» Written request:
Rewrite the records from the start through the line that contains "Years (995, 104)", changing "Where is" to "Locate" and keeping everything else unchanged. Return only that part.
____________
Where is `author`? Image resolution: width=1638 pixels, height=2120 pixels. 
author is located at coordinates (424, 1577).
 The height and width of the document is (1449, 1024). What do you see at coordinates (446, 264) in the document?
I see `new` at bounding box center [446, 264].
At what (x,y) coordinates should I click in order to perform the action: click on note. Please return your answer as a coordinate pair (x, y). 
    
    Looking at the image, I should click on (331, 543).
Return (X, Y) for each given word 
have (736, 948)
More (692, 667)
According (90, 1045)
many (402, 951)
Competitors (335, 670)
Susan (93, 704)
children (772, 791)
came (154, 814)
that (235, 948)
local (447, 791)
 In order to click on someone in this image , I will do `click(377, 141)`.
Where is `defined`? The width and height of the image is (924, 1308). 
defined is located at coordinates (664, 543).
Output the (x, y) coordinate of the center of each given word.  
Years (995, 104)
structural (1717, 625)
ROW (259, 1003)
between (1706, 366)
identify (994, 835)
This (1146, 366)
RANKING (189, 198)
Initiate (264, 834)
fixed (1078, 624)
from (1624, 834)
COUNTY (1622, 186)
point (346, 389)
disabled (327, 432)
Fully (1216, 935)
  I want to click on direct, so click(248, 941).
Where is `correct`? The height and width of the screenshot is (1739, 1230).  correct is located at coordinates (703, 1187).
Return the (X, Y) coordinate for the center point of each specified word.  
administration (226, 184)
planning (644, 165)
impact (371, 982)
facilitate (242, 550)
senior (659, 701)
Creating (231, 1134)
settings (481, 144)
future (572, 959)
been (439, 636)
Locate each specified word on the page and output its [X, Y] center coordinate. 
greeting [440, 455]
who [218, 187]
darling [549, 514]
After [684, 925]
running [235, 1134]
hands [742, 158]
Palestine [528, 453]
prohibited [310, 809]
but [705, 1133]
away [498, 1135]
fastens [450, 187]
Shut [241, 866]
____________
» Problem solution:
Locate `author`? Image resolution: width=1638 pixels, height=2120 pixels. 
author is located at coordinates (424, 1577).
 The height and width of the document is (1449, 1024). What do you see at coordinates (446, 264) in the document?
I see `new` at bounding box center [446, 264].
At what (x,y) coordinates should I click in order to perform the action: click on note. Please return your answer as a coordinate pair (x, y). 
    
    Looking at the image, I should click on (331, 543).
Return (X, Y) for each given word 
have (736, 948)
More (692, 667)
According (90, 1045)
many (402, 951)
Competitors (335, 670)
Susan (93, 704)
children (772, 791)
came (154, 814)
that (235, 948)
local (447, 791)
 In order to click on someone in this image , I will do `click(377, 141)`.
Locate `defined`? The width and height of the image is (924, 1308). 
defined is located at coordinates (664, 543).
Output the (x, y) coordinate of the center of each given word.  
Years (995, 104)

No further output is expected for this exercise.